> Passage provided
** begin **

IIT BHU at FIRE 2018 IRMiDis Track -
        Obtaining Factual Tweets During Natural
                       Disasters

                       Harshit Mehrotra1 and Sukomal Pal1

    Department of Computer Science and Engineering, Indian Institute of Technology
                             (BHU) Varanasi - 221005
                     harshit.mehrotra.cse15@iitbhu.ac.in


        Abstract. This paper presents details of the work done by the team
        of IIT (BHU) Varanasi for the IRMiDis track in FIRE 2018. The task
        involved classifying tweets posted during a disaster into those which are
        fact-checkable or factual and which are not, and also match these tweets
        to relevant news articles. Methodologies had to be developed in context
        of the 2015 Nepal Earthquake.


Keywords: Information retrieval, microblogs, disaster, word embeddings


1      Introduction - Tasks and Data
With the increasing use of social media, the domains of its impact are also
changing rapidly. In the recent past, people and media houses have resorted to
social media platforms like Twitter and Facebook to post sentiments, informa-
tion, need, resource availability, news updates etc. These can be a very useful
source of relief relevant information. However, a lot of the information in the
stream may be useless, over-stated or even contain rumors. The IRMiDis track
in FIRE 2018 [1] posed the following tasks in this context:

 – Identifying factual or fact-checkable tweets: Developing methodologies
   to segregate fact-checkable tweets from the huge stream of twitter microblogs
   to help in relief and rehab operations. Around 80 sample fact-checkable
   tweets are provided to develop the methodology which is later evaluated
   on around 50,000 test tweets.

** end **

> Data provided
** begin **

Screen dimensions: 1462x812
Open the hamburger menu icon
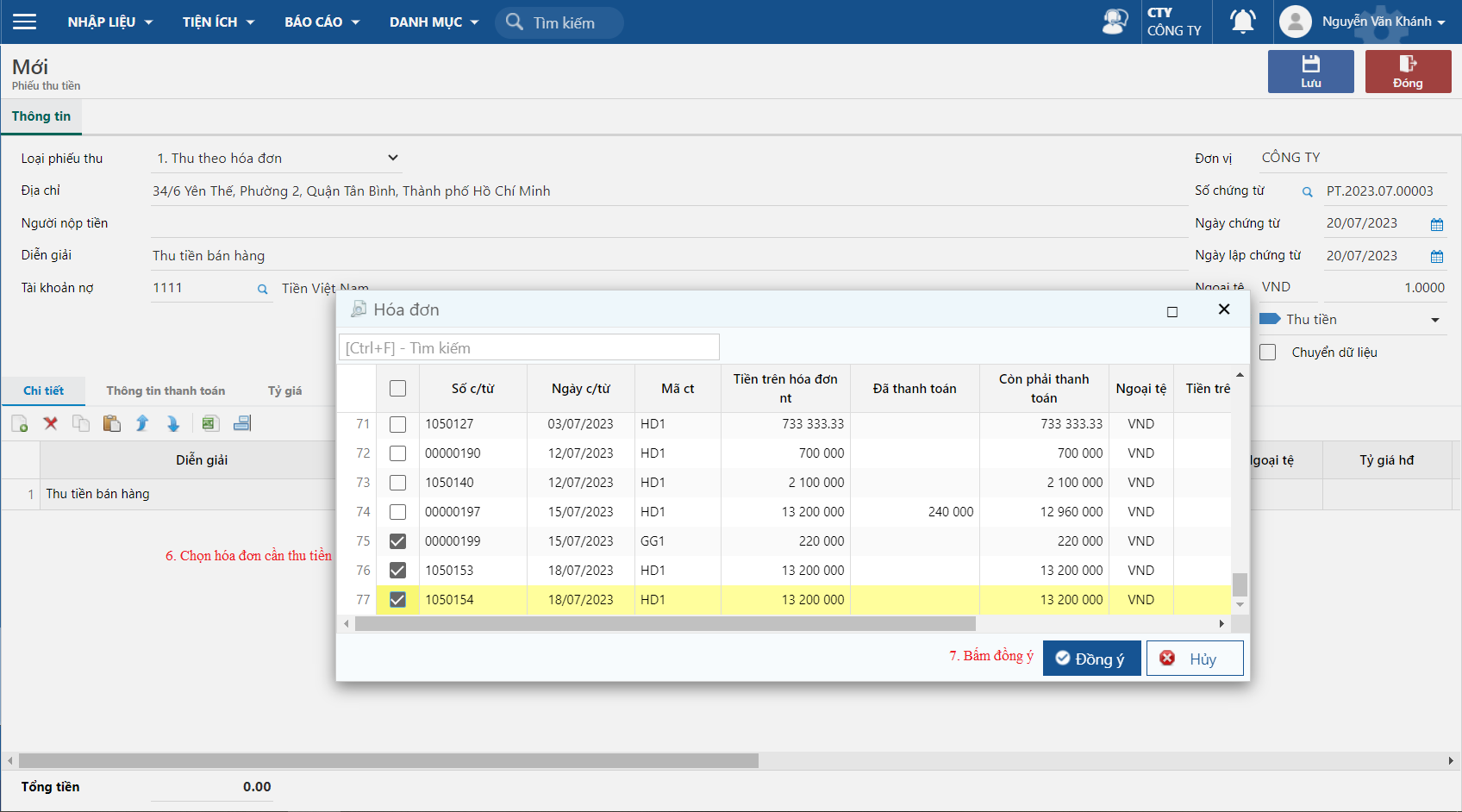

** end **

> Job A
According to the paper on factual disaster tweets, in the context of which event did the methodologies have to be developed?
> Job B
Write the next part of the paper on factual disaster tweets, picking up after its last sentence.
None of the data is needed.

> Task response A
The 2015 Nepal Earthquake.

> Task response B
 – Identification of supporting news articles for fact-checkable tweets:
   A fact-checkable tweet is said to be supported/verified by a news article if the
   same fact is reported by both the media and the tweet. Each fact-checkable
   tweet has to be matched with its relevant news article(s) in a collection of
   nearly 6,000 articles. Also, the line in the article indicating the relevance has
   to be identified.

We submitted one run in which the methodology for the first sub-task was fully
automatic and that for the second one was semi-automatic.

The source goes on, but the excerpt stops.